AI2FUTURE2023 – 2 days, 50+ moving & inspiring discussion and presentations

19th & 20th of October 2023, Kraš Auditorium, Zagreb, Croatia
https://i1.wp.com/ai2future.com/wp-content/uploads/2023/08/matko-bosnjak.jpeg?fit=320%2C303&ssl=1
Google DeepMind

Matko Bošnjak

Senior Research Scientist

Matko is a Senior Research Scientist at Google DeepMind, dedicating his work to addressing fundamental challenges in Machine Learning and Artificial Intelligence. He holds a PhD in Computer Science from the University College London and a Dipl.Ing degree (MS equivalent) from the University of Zagreb, gaining extensive research experience on the way  across both academic and industry roles. These include research positions at the University of Porto and the Ruđer Bošković Institute, and industry positions at Google DeepMind and Microsoft.

Matko’s current research interests include representation learning, concept learning and scene understanding in vision-language models. In the past he also worked on graph neural networks, algorithmic priors, and neuro-symbolic computation and reasoning, as well as applied machine learning in natural language processing, microblogging, recommender systems, computational biology, bioinformatics and medicine. He consistently publishes his research findings in top-tier machine learning conferences and journals.

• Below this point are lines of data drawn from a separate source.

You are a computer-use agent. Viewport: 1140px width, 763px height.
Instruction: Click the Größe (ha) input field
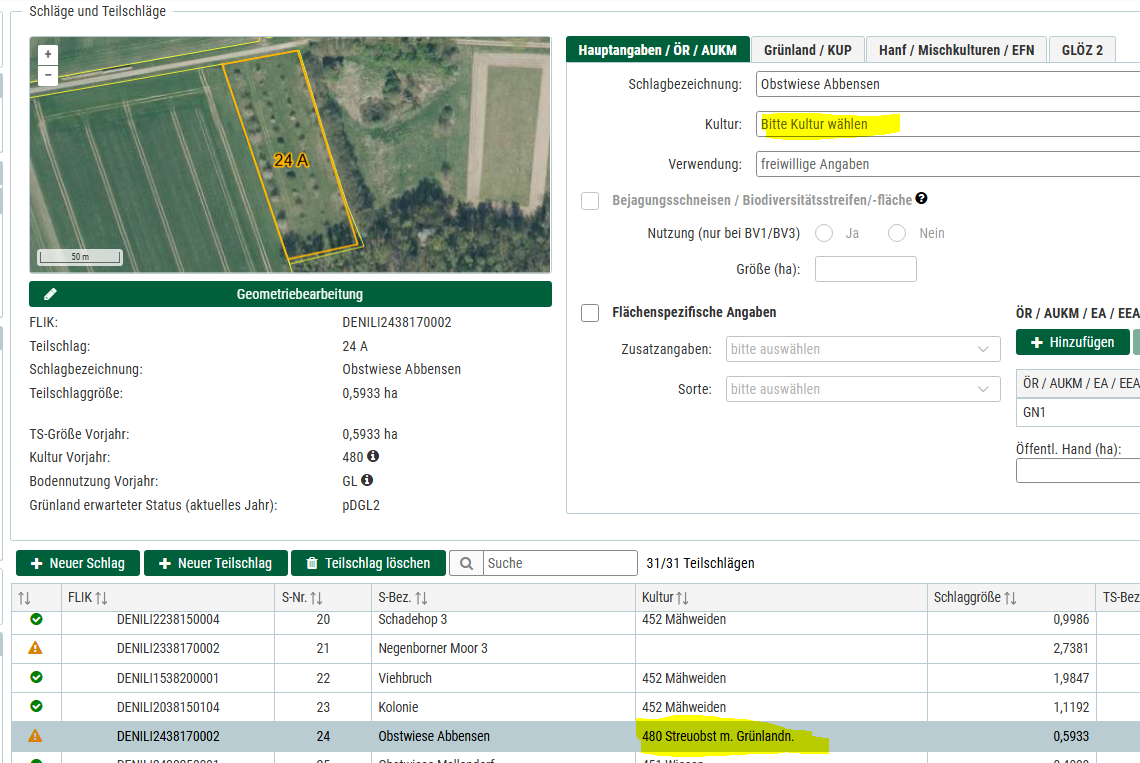[x=865, y=269]
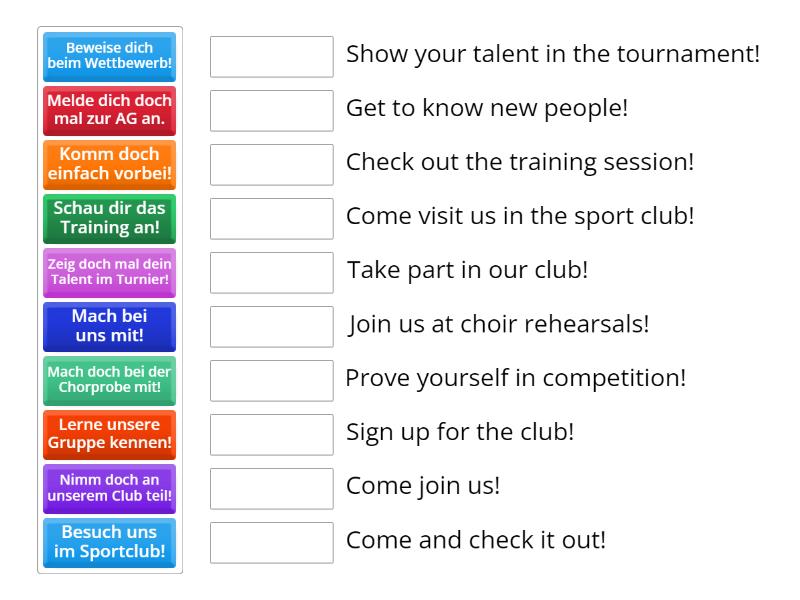Click the box next to 'Sign up for the club!'
Screen dimensions: 800x600
point(272,435)
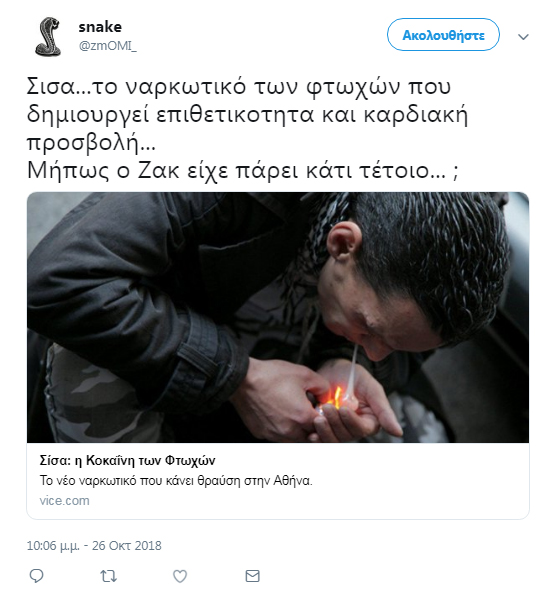Click the @zmOMI_ handle

(107, 46)
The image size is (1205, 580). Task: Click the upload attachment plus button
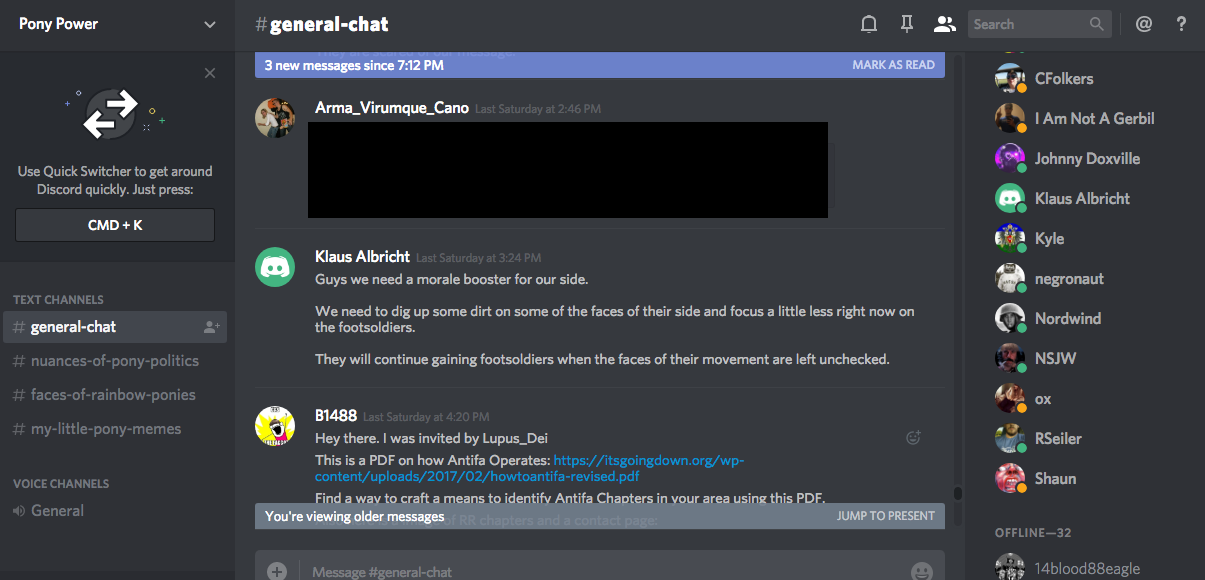277,571
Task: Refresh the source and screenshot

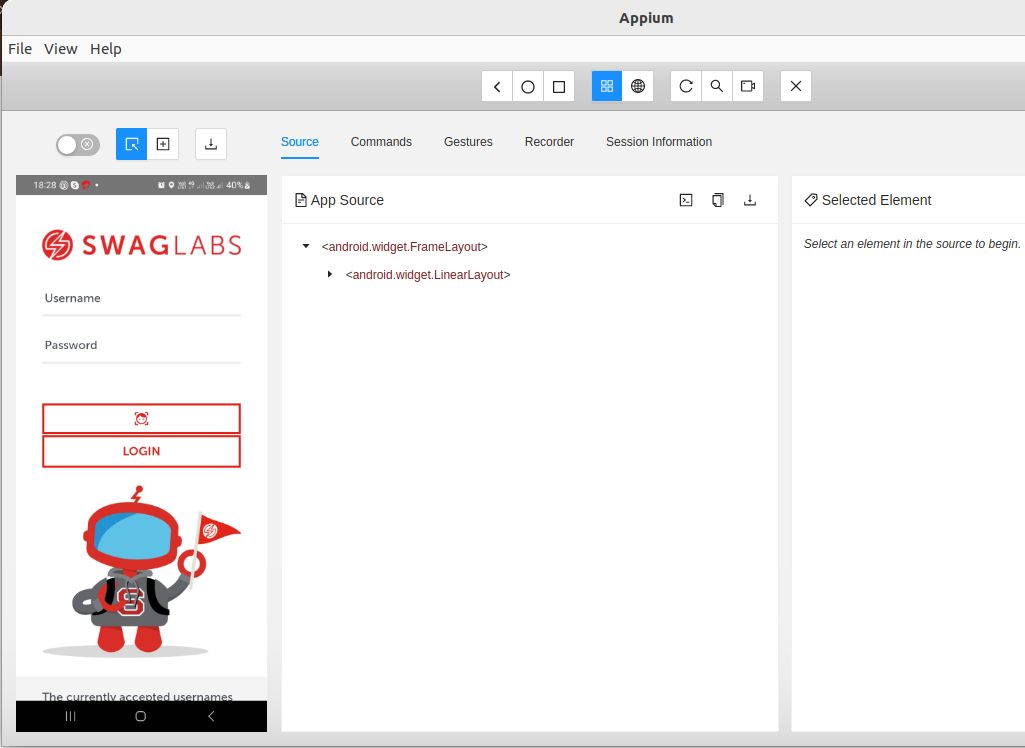Action: pyautogui.click(x=686, y=86)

In addition to his technical contributions, Matko is actively engaged in knowledge dissemination in the area of Artificial Intelligence via mentoring, science education and popularisation, and has taught Machine Learning and Artificial Intelligence courses in the past.


Matko’s

Idea

Demystifying Visual Language Models

Large Language Models (LLMs) have undoubtedly achieved remarkable successes in natural language understanding and generation. Almost equally impressive is the fact that their accomplishments are constrained within the sole domain of natural language, completely ignoring the rich world of visual perception. This restriction limits their usefulness to language-related tasks and uses.

Visual Language Models (VLMs) address this limitation by integrating both text and visual inputs. By combining these two modalities, VLMs bridge the gap between vision and natural language, enabling them to holistically perceive and reason about the real world. This, in turn, expands their utility to a broader spectrum of tasks and applications.

In this talk, we will provide a brief overview of VLMs, covering their core principles, architectural foundations, tasks of interest and real-world applications, as well as offer a glimpse into the challenges and exciting research directions that lie ahead.